Sabrina, avec ça, tu feras mieux
Sabrina a été active depuis l’âge de 20 ans et n’a jamais cessé d’enregistrer du porno. En revanche, elle a choisi d’informer sur les abus qu’elle a subi au sein de l’industrie pornographique tout au long de sa carrière. Une grande partie du contenu de cet article provient d’informations qu’elle m’a transmises elle-même. Son nom n’est pas réel. Elle ne peut pas se permettre de donner son vrai nom, apparemment elle risque de fortes réprimandes au sein de l’industrie. Elle explique que cette forme de contrôle des producteurs porno est courante, elle a déjà subi des abus à cause de ce qu’elle a divulgué. Ils contrôlent ce qui est dit, et qui le dit.
Elle parle des drogues, et des manières dont ils l’ont forcé à se droguer. Elle n’a jamais été une consommatrice régulière de stupéfiants. En effet, elle a commencé à consommer des stupéfiants dans les tournages porno, suite à ce que les sociétés de production ou les acteurs lui aient proposé afin d’être plus performante lors des enregistrements. Mais quelles quelles conséquences risquait-elle si elle refusait ? Elle nous raconte qu’à nombreuses reprises elle était menacée de repartir chez elle sans recevoir sa paie.
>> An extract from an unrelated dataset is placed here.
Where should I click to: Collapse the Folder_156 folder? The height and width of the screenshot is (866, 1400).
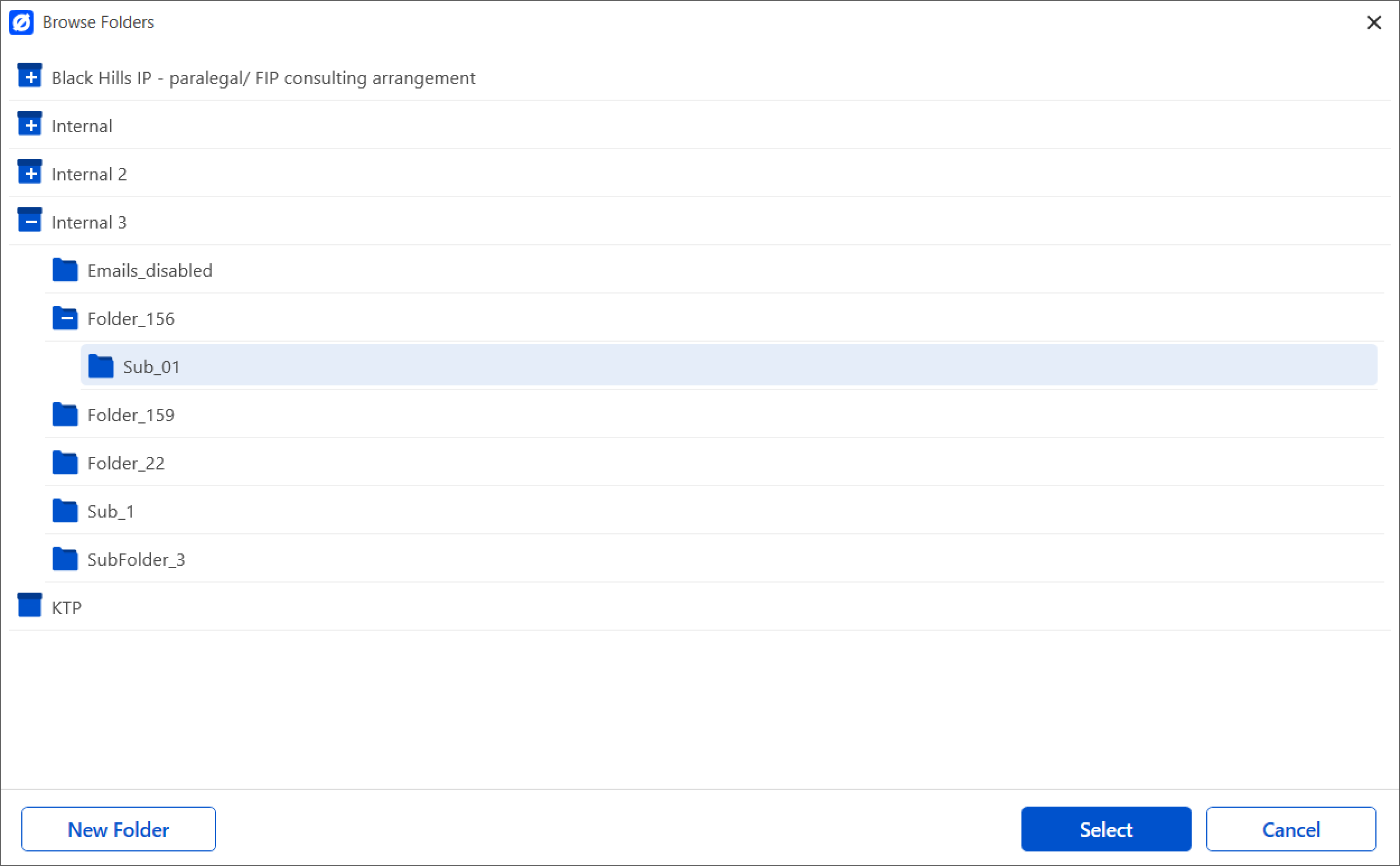point(65,318)
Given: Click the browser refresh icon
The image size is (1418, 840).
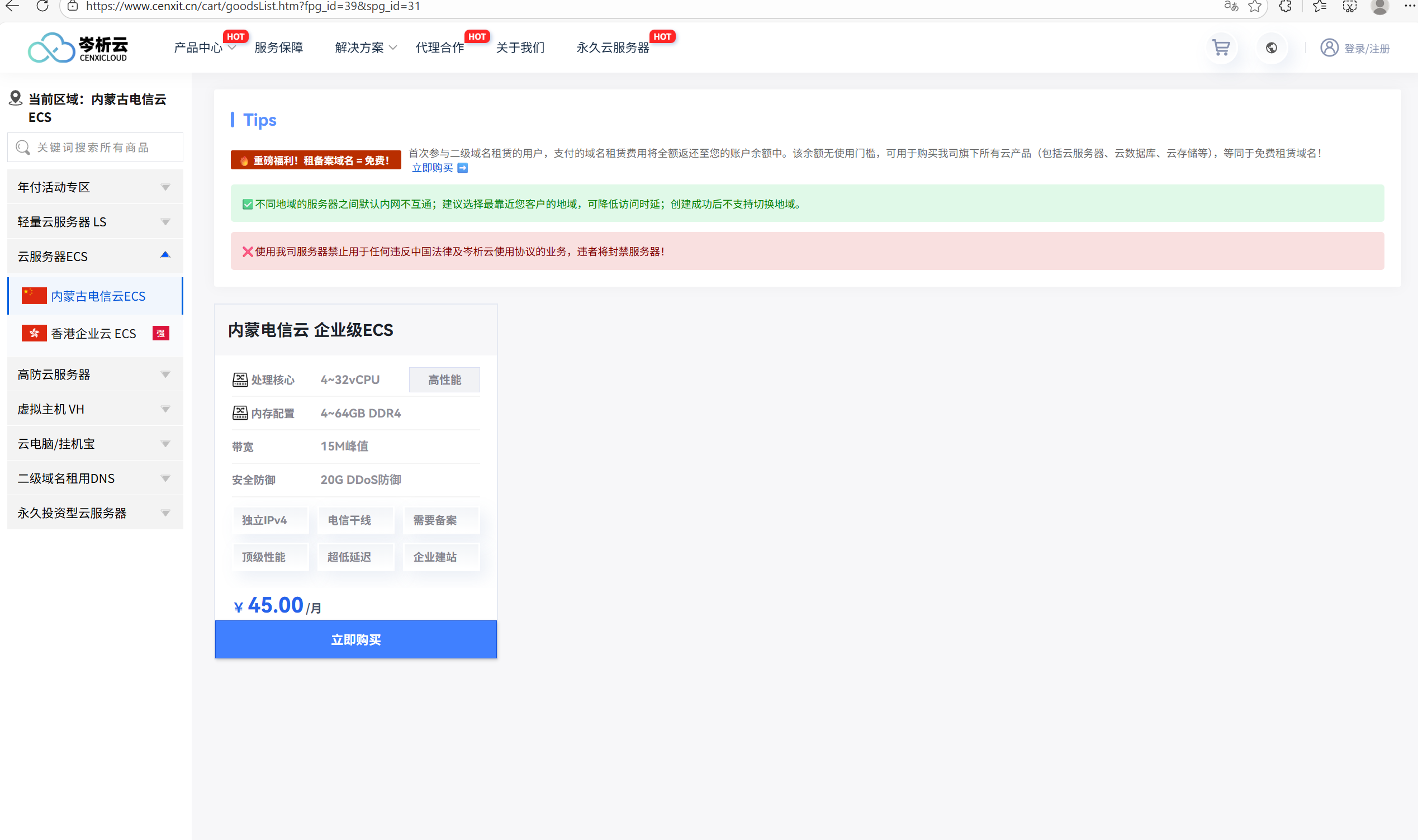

C’était la menace la plus efficace. Bien sûr, Sabrina n’est pas entrée dans le monde du porno par envie ni par plaisir, ni par une passion « artistique » ou « théâtrale », comme on dit mensongèrement souvent dans l’univers de la télévision. Elle est devenue actrice porno car elle avait de graves besoins économiques. Les producteurs profitaient de cette situation pour lui faire faire ce que l’entreprise attendait d’elle.
Autres que le chantage, quels autres moyens ou arguments ont-ils utilisé pour la convaincre ? Elle précise : « ils me disaient, si vous prenez cela, vous lâcherez prise pendant l’enregistrement et vous serez aussi plus ouverte aux pratiques sexuelles ». Ce phénomène s’appelle la soumission chimique : celle-ci implique l’administration d’une substance qui annule la volonté d’une personne afin de faciliter la réalisation de crimes, qu’il s’agisse d’agression sexuelle ou d’autre type d’infraction. En effet, elle raconte qu’elle a pu faire des choses qu’elle n’aurait jamais pu faire dans des conditions psychiques normales. Elle dit même que parfois elle s’est regardée dans ses propres films et qu’elle ne s’est pas reconnue. Malgré cela, elle n’a jamais osé porter plainte : « je suis convaincue que ça ne mènera à rien ».